Approach: I constructed a natural language processing (NLP) pipeline for sentiment classification of movie reviews, including preprocessing, vectorisation, model training, and performance evaluation.
Loaded the SST2 (Stanford Sentiment Treebank) dataset from Hugging Face, containing movie review sentences with sentiment labels.
Explored the dataset using cosine similarity to understand relationships between different movie reviews in the corpus.
Created a flexible text preprocessing pipeline with multiple configuration options to experiment with different approaches.
Applying different preprocessing techniques to a sample movie review shows how each step transforms the text.
Preprocessing | Result |
---|---|
Original | "The film's pacing is terrible, but the acting is superb!" |
Clean + Tokenise | "the film pacing is terrible but the acting is superb" |
Remove Stopwords | "film pacing terrible acting superb" |
Lemmatisation | "film pace terrible act superb" |
Stemming | "film pac terribl act superb" |
The sentiment analysis pipeline provides a robust foundation for the film studio's market research.

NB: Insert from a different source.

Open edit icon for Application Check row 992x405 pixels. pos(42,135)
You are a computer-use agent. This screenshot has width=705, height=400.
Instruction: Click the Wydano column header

By analysing patterns in customer feedback across different science fiction films, the studio can identify key elements that resonate positively with audiences and make data-driven decisions about their new film's direction, marketing approach, and budget allocation.
The finding that retaining stop words improves model performance challenges common NLP practices and highlights the importance of testing different preprocessing approaches for specific domains like movie reviews, where sentiment is often expressed through function words and modifiers.